After mechanical difficulties with the tour bus, Holly had chartered a plane for his band to fly between stops on the Winter Dance Party Tour. However, Richardson, who had the flu, convinced Holly’s band member Waylon Jennings to give up his seat, and Ritchie Valens won a coin toss for another seat on the plane.
Holly, born Charles Holley in Lubbock, Texas, and just 22 when he died, began singing country music with high school friends before switching to rock and roll after opening for various performers, including Elvis Presley. By the mid-1950s, Holly and his band had a regular radio show and toured internationally, playing hits like “Peggy Sue,” “Oh, Boy!,” “Maybe Baby” and “Early in the Morning.” Holly wrote all his own songs, many of which were released after his death and influenced such artists as Bob Dylan and Paul McCartney.
Another crash victim, J.P. “The Big Bopper” Richardson, 28, started out as a disk jockey in Texas and later began writing songs. Richardson’s most famous recording was the rockabilly “Chantilly Lace,” which made the Top 10. He developed a stage show based on his radio persona, “The Big Bopper.”

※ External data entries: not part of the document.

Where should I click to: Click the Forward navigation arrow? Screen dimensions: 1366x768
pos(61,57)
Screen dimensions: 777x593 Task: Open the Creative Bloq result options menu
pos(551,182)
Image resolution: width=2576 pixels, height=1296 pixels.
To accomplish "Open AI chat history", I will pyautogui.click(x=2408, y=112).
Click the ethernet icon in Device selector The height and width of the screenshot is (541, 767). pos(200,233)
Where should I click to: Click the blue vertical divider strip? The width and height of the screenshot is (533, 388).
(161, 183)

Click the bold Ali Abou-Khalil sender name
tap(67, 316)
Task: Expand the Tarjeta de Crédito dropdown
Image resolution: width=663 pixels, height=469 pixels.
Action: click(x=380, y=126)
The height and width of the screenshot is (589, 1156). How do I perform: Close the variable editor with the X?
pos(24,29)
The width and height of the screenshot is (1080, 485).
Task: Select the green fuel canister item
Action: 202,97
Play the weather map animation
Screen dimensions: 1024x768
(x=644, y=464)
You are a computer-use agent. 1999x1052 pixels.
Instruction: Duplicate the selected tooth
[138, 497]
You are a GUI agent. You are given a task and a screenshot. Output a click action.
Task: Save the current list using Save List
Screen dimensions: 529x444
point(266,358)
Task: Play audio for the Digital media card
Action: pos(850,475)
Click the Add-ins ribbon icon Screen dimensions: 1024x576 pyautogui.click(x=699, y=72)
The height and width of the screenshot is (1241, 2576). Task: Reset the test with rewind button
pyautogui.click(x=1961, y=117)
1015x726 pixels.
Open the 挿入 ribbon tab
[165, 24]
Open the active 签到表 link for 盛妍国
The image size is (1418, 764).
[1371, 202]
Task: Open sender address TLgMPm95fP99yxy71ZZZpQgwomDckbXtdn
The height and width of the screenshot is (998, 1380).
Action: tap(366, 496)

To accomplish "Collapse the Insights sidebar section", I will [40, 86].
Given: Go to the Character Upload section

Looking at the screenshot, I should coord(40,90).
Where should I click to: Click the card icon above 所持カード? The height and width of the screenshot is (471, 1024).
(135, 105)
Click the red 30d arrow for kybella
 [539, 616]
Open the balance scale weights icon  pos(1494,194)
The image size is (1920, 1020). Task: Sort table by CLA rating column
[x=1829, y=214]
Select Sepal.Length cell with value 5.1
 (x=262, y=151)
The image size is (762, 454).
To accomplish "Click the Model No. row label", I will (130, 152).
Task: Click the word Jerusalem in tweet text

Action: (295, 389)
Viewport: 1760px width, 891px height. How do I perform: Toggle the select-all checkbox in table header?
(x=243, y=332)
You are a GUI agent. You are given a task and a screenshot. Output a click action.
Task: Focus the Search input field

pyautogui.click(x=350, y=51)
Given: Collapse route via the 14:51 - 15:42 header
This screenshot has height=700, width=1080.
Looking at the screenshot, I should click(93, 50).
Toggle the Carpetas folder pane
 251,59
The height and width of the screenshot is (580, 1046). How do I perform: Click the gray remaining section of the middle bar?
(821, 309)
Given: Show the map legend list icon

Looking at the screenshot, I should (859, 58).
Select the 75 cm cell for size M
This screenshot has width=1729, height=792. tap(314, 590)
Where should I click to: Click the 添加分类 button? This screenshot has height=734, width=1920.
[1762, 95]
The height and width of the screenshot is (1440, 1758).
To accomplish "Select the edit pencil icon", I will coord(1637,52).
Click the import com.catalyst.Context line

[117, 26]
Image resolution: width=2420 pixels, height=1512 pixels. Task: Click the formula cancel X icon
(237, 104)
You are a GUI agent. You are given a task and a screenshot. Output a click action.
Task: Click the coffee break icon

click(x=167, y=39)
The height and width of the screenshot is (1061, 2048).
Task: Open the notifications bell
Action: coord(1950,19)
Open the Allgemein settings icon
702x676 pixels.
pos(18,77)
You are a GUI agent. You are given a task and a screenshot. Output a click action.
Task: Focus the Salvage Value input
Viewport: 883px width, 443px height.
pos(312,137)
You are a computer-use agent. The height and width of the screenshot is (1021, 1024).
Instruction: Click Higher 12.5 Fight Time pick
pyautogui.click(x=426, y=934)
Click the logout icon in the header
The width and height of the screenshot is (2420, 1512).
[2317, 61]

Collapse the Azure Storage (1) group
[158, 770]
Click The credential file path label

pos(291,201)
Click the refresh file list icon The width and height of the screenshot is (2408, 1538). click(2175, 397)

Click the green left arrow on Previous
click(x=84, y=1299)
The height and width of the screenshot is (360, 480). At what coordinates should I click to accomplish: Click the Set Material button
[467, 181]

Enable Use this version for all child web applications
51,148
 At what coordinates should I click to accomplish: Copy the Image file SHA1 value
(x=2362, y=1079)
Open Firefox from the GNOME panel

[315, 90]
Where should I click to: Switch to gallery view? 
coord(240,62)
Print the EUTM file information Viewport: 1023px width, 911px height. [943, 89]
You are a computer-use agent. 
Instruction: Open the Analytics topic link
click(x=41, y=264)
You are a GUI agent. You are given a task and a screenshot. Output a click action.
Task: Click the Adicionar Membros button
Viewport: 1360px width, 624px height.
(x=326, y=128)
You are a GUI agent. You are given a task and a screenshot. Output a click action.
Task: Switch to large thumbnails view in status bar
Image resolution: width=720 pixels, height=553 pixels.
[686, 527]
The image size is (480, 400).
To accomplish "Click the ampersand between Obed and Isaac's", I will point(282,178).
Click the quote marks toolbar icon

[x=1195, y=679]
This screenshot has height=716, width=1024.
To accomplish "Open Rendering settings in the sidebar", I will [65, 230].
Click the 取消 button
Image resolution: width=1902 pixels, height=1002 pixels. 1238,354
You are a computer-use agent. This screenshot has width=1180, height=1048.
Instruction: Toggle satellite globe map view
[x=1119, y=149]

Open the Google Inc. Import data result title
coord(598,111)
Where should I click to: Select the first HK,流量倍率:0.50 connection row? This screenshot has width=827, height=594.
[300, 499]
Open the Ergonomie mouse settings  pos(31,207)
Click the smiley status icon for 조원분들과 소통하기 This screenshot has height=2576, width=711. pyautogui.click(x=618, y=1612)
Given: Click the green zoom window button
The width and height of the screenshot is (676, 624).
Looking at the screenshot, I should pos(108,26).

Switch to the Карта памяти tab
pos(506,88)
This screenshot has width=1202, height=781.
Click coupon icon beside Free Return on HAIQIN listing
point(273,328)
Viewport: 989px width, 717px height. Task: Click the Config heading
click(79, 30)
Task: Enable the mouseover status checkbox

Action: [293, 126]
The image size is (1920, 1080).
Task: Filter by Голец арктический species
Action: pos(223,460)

The third crash victim was Ritchie Valens, born Richard Valenzuela in a suburb of Los Angeles, who was only 17 when the plane went down but had already scored hits with “Come On, Let’s Go,” “Donna” and “La Bamba,” an upbeat number based on a traditional Mexican wedding song (though Valens barely spoke Spanish). In 1987, Valens’ life was portrayed in the movie La Bamba, and the title song, performed by Los Lobos, became a No. 1 hit. Valens was posthumously inducted into the Rock and Roll Hall of Fame in 2001.
Singer Don McLean memorialized Holly, Valens and Richardson in the 1972 No. 1 hit “American Pie,” which refers to February 3, 1959 as “the day the music died.”